Re: LF: VLF Small magnetic antenna for Tx

[Juan Leandro Ronda <juanleronda@gmail.com>]

    I have to say that I am also lacking in theory, but the tests carried out on airborne and core coils have been successful and are working.

The most relevant loop antenna has been an octagon-shaped loop, formed by 22mm diameter copper pipe of 1mm thickness, equivalent to 66mm square, forming a surface of 1m square. As seen in the attached diagram, I put in resonance by LC series (38400Hz) giving close to 100A, which in turn gives a magnetic moment of 100A per square meter. I verify that in the center of the octagon I am condensing enough the magnetic flux, knowing that it is very difficult to saturate the air. In summer I get to notice heating of the pipe. If I bring a euro coin to the pipe, it heats up and diverts the antenna's resonance.

Then I was forced to reduce the volume of the antenna for comfortable use in underground cavities. I had to resort to using cores to keep an effective area as large as possible. I tried what I had at hand, the coils of the TV deflection coils and I observed good operation, I also circulated a large amperage for it, giving rise to the development of a new transmitter for radiolocation, it is the Summer, published in the CREG JOURNAL nº99 " of the BCRA.

I have always wanted to use the power through low voltage and a lot of amperage, which will translate into great magnetic moment. It is necessary to use few loops in the loop, with a large section of the conductor and a high magnetic permeability core to increase the effective area. I also intend to minimize the tensions in the resonant circuit, there are partners who can suffer electrocution risk, since the equipment works at one hundred percent humidity and other times submerged.

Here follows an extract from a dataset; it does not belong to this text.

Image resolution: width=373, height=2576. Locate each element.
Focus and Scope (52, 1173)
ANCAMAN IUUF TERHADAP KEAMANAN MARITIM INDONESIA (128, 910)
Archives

So far I have changed the cores of the air antennas for ferrites, and now I would like to use mu-metal that has very high magnetic permeability. I see hard to get that material. I have seen that they manufacture rods of several cm in diameter. It would be interesting to contact the manufacturer and ask for samples, if someone sees it feasible to say something about it.

I have always worked in the near field for the use of radiolocation, and speaking with Luis EA5DOM, we discussed the effectiveness of using the electric field or the magnetic field with air, knowing that it is the magnetic that crosses the rocky pack more easily . I appreciate the comments on this part by this group.

https://drive.google.com/folderview?id=1V4K2T2e3ActVqPaHr1xXLcjBkD16NtGB

Regards

Juan Leandro

El 4 feb. 2018 8:35 p. m., "Juan Leandro Ronda" <juanleronda@gmail.com> escribió:

    I have to say that I am also lacking in theory, but the tests carried out on airborne and core coils have been successful and are working.

The most relevant loop antenna has been an octagon-shaped loop, formed by 22mm diameter copper pipe of 1mm thickness, equivalent to 66mm square, forming a surface of 1m square. As seen in the attached diagram, I put in resonance by LC series (38400Hz) giving close to 100A, which in turn gives a magnetic moment of 100A per square meter. I verify that in the center of the octagon I am condensing enough the magnetic flux, knowing that it is very difficult to saturate the air. In summer I get to notice heating of the pipe. If I bring a euro coin to the pipe, it heats up and diverts the antenna's resonance.

Then I was forced to reduce the volume of the antenna for comfortable use in underground cavities. I had to resort to using cores to keep an effective area as large as possible. I tried what I had at hand, the coils of the TV deflection coils and I observed good operation, I also circulated a large amperage for it, giving rise to the development of a new transmitter for radiolocation, it is the Summer, published in the CREG JOURNAL nº99 " of the BCRA.

I have always wanted to use the power through low voltage and a lot of amperage, which will translate into great magnetic moment. It is necessary to use few loops in the loop, with a large section of the conductor and a high magnetic permeability core to increase the effective area. I also intend to minimize the tensions in the resonant circuit, there are partners who can suffer electrocution risk, since the equipment works at one hundred percent humidity and other times submerged.

So far I have changed the cores of the air antennas for ferrites, and now I would like to use mu-metal that has very high magnetic permeability. I see hard to get that material. I have seen that they manufacture rods of several cm in diameter. It would be interesting to contact the manufacturer and ask for samples, if someone sees it feasible to say something about it.

I have always worked in the near field for the use of radiolocation, and speaking with Luis EA5DOM, we discussed the effectiveness of using the electric field or the magnetic field with air, knowing that it is the magnetic that crosses the rocky pack more easily . I appreciate the comments on this part by this group.

Regards

Juan Leandro

El 3 feb. 2018 21:35, "Jacek Lipkowski" <sq5bpf@lipkowski.org> escribió:

On Sat, 3 Feb 2018, VIGILANT Luis Fernández wrote:

Jacek, you mentioned what I was midnight oiling here
" If you want some semi-DX in the H-field, then try coupling into some long
conductors (pipes, power lines, railway tracks etc)"

And i forgot phone lines :)

Actually there has been a 700m phone line, that was well grounded at the phone exchange (old exchange, no local modules were used, so the wire went all the way there). This makes a nice ground dipole when a transmitter is placed between the local ground and the grounded wire from the phone line. Putting abt.  30mA at 8.97kHz (this was when 9kHz was the ITU limit) gave a very nice signal 600-700m from the phone line.

What about coupling the loop to my 90m vertical ?
Adding another transformer from loop to vertical or just winding some coils of the vertical over the
small loop ring would work ?

No, because the amount of current induced in the mast would be very small.

BTW i wish i had a 90m vertical.

VY 73

Jacek / SQ5BPF